This is interesting due to the Variance Decomposition Lemma $$ Var(X)=E[Var(X|Y)]+Var[E(X|Y)], $$ where the conditional variance $Var(X|Y)$ is $E\left\{(X-E(X|Y))^2|Y\right\}$. Also, $Var(E(X|Y))=E\left[(E(X|Y)-E(X))^2\right]$. In particular, $$ Var(X)\geq Var[E(X|Y)]. $$ A Gibbs sampler will give us realizations $(\theta_{1i},\theta_{2i})$. The upshot is that it is better to estimate $\pi_2(\theta_2|y)$ by $$ \hat{\pi}_2(\theta_2|y)=\frac{1}{M}\sum_{i=1}^M\pi_{2|1}(\theta_2|\theta_{1i},y) $$ than by some conventional kernel density estimate using the $\theta_{2i}$ for the point $\theta_2$ - provided we know the conditional distributions (which is of course why we use Gibbs sampling in the first place).

Items →
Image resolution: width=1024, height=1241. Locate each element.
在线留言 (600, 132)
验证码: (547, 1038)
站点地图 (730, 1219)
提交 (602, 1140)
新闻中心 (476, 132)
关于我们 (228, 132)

Task goal →
According to the passage on Gibbs sampling, why is Gibbs sampling used in the first place? The rows are separate from the passage on Gibbs sampling and unrelated to it.

Answer in full →
Because the conditional distributions are known.